The growing paranoia around the nation is largely unfounded. Assistant Professor of Theology, Science, and Ethics and affiliated faculty in American Studies and Environmental Policy at Fordham, Christiana Z. Peppard, Ph.D. said, “Ebola is spread by direct contact with bodily fluids. The people infected in the U.S. are healthcare workers who came into direct contact with bodily fluids while caring for the late Mr. Duncan. There is not an ‘outbreak’ of Ebola in the U.S.” 

Even though an outbreak in New York City is unlikely Governor Andrew Cuomo released a press release on Oct. 16 about New York State’s preparedness plan against Ebola. Cuomo stated, “Protecting the people of this state is one of our top priorities in government, and I want all New Yorkers to know that we are doing everything necessary to safeguard against the risks of Ebola.” 

The preparedness plan includes screenings at John F. Kennedy International Airport of travelers from West African nations with Ebola outbreaks. The plan also includes establishing eight hospitals which are creating isolation units in case of an Ebola patient in New York City. Mayor Bill de Blasio recently also announced that his administration will offer specialized training on how to handle Ebola cases to the city workers who could be the first to fall victim to the disease if the virus were ever diagnosed in NYC.

“This administration has always erred on the side of caution, and this issue is no different. New Yorkers should rest assured that we are taking the steps to be fully prepared for whatever the future brings,” Cuomo said. 

The University addressed the issue in a message from the Student Health Services: “Fordham asks that any student, faculty or staff member who has recently visited the affected areas to contact the appropriate University Health Center office upon their return, and prior to entry into Fordham housing, classes, or on-campus work.”  

Many students are fearful of the virus. Anne Marie Bogar, Fordham College at Rose Hill (FCRH) ’16, said, “I just went back home to Dallas for Columbus Day Weekend … my dad said Dallas had been making a big deal about it. Since I’ve come back everyone’s been making jokes that I contracted Ebola, although I think my roommates might actually be concerned.” The first case diagnosed in the United States was that of Thomas Eric Duncan in Dallas, Texas, who passed away from the disease recently. Since then, two more cases involving nurses who aided Duncan have come to light. The Texas Health Presbyterian Hospital has since apologized for the handling of the first case. 
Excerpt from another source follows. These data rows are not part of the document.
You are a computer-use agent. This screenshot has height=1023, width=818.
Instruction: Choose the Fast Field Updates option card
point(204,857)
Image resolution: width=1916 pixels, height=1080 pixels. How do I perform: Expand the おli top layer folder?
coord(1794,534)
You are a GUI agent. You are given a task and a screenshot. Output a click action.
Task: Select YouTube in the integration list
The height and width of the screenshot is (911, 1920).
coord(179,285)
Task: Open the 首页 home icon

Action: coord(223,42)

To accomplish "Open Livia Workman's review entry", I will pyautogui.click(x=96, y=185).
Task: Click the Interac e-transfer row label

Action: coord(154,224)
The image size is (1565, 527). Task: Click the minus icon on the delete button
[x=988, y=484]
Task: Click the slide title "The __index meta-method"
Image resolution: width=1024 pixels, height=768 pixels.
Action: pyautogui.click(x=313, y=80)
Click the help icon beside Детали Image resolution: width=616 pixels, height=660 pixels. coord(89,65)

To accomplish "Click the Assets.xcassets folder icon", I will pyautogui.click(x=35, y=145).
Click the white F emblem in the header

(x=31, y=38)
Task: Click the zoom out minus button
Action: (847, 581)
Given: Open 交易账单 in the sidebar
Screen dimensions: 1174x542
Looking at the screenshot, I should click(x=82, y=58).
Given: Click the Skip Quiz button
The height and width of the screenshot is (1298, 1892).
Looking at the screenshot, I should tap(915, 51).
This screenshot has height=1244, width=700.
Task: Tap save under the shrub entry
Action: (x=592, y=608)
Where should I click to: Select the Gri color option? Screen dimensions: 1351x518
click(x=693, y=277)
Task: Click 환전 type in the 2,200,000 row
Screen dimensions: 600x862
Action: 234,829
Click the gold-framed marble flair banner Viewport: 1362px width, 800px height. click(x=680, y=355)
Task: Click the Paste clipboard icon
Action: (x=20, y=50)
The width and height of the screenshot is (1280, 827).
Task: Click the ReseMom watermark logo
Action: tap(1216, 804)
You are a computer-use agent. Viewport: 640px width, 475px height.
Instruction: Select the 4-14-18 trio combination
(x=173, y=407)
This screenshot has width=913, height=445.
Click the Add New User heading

Another student who visited Dallas recently, Adiyah Baig FCLC ‘16, also talked about her fear while visiting the city. “The day I flew out, as I boarded, the first victim died so I wasn’t worried until I heard the nurses caught it. That terrified me because [that means] the virus was still alive.” 

With an Ebola outbreak unlikely to occur Peppard states, “The question is what we do with our fear: learn more and think critically? Or advocate for closing the airports? The latter is too extreme for the current situation … If people are truly, deeply concerned about stopping the spread of Ebola, then our resources need to be directed not just at home but, more considerably, abroad: in West Africa.”